This week, with the game on the line in the top of the last inning, the visiting team smartly aimed their offense at a weak spot in the infield and ended up with one single, one runner on base by error, and three successfully fielded ground balls. Outlier!
Then, needing a run to win with two outs in the bottom of the last inning, and bases loaded, this same fielder came up with his bust-to-boom hitting approach and pumped a pitch 300 feet for the walk-off win.
One run game. Ideal obtained!
A simple example will show the nature of this difficulty. Consider some ball game played by a few people of approximately equal skill. If we knew a few particular facts in addition to our general knowledge of the ability of the individual players, such as their state of attention, their perceptions and the state of their hearts, lungs, muscles etc. at each moment of the game, we could probably predict the outcome. Indeed, if we were familiar both with the game and the teams we should probably have a fairly shrewd idea on what the outcome will depend. But we shall of course not be able to ascertain those facts and in consequence the result of the game will be outside the range of the scientifically predictable, however well we may know what effects particular events would have on the result of the game. This does not mean that we can make no predictions at all about the course of such a game. If we know the rules of the different games we shall, in watching one, very soon know which game is being played and what kinds of actions we can expect and what kind not. But our capacity to predict will be confined to such general characteristics of the events to be expected and not include the capacity of predicting particular individual events. Friedrich August Von Hayek
As the Free Play Softball handicapper for ten years, social systems/human cybernetic theories provide me with critical perspectives, none of which impact my ability to obtain the ideal of handicapping: a close game. Such perspectives are meta-related (second order in a cybernetic sense,) to the game at-hand. They allow me to not only be a participant/observer, but also to be informal analyst/ethnographer. Crucially, at least for my peace of mind, I can step back and consider the interplay of domains in the game but not of the game. Another consequence of how I view my role is: I make out line-ups knowing beforehand that any line-up possesses characteristics of some kinds,and, doesn’t possess characteristics of other kinds.

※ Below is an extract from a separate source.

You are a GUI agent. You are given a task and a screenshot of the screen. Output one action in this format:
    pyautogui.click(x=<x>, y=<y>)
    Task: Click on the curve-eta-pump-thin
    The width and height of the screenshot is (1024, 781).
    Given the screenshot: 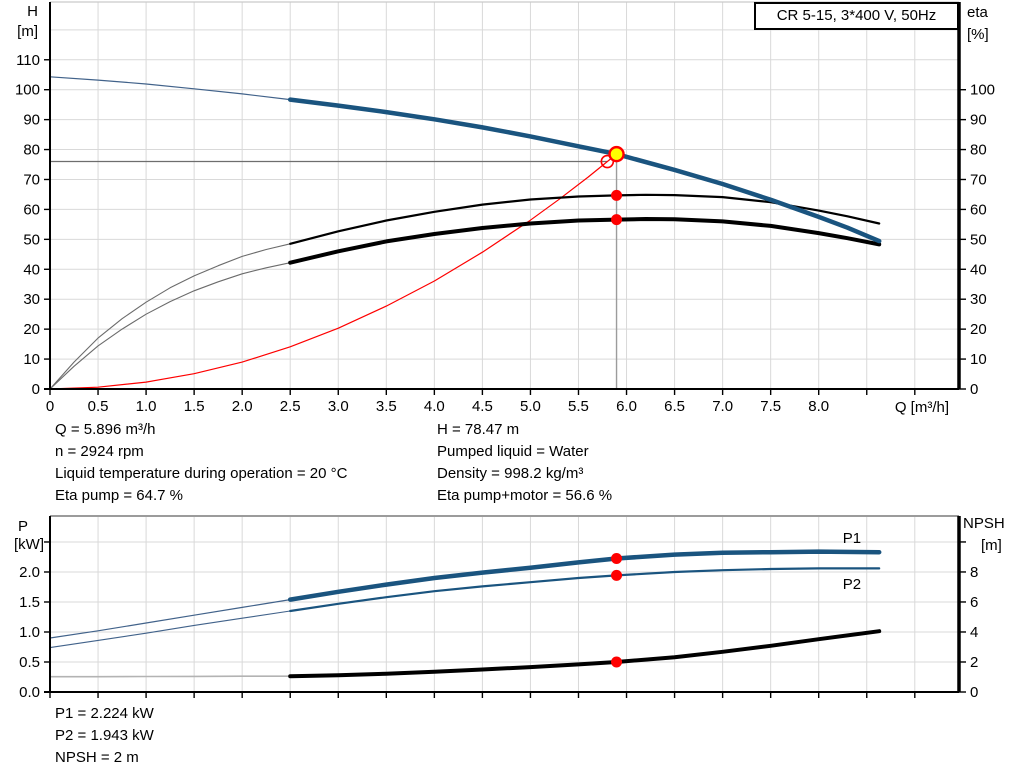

For example, line-ups do not possess the characteristic of embedding the eventual outcome of the game within their flux of estimations and generalizations.
They do reflect an on-the-spot generalization of a quick reconnaissance of performative variables. However, I know going into the exercise that the actual dynamic interplay of many player’s regression-to-the-Mean with the outlying performances of a handful of players is enough to falsify any hope for a close game, and realization of a game that objectifies actual parity. I make a very informed effort to design a close game and yet close games, decided by three or fewer runs, are comparatively rare.
(I have had occasion to point out to a few of the several players who monitor my handicapping track record that outlying negative performance of the better players and exceptional performances of the mediocre players tends to be more decisive than the mean performance of mediocre players.)
Other players theorize the line-ups. Player’s folk theorizing doesn’t bother me because I understand the double framework of the performative system: the Meta-system is focused by its norms and heuristics–a line-up is a heuristic–while the phenomenal system instantiates the precarity of performance. The latter system cannot ratify idealized estimations. Idealized estimations are heuristic; what players actually do to implement the five skills (hit, catch, throw, run, remember where they bat in the lineup,) is part of the phenomenal–enacted by experience–system.
One of the most fascinating aspects of the Free Play Softball League for me, the inveterate researcher, is that I assume most players think meta-thoughts about the game and these in turn refer at least loosely to their cognition within their own contextualizing of their individual Free Play experience. I don’t know anybody else’s detailed specific system-making, but I do know how I contextualize the game. Players may regard the heuristics, regard their phenomenal experience of the game, and reflect upon and make connections between the two fields in completely different ways. There is something of the black box in this, but also, the line-up–which after all is a quasi-economic object too–is established to be the main totem of anticipation of outcome.
The line-up is a charismatic object, and along with this come, at times, a projection onto the handicapper which holds that in some direct way the result of the game is embedded by me (!) in the line-up. No, most times my estimations and generalizations, aimed to achieve parity, are falsified.
What allows me to put up with line-up related guff is my understanding something about the math of precarity in human systems.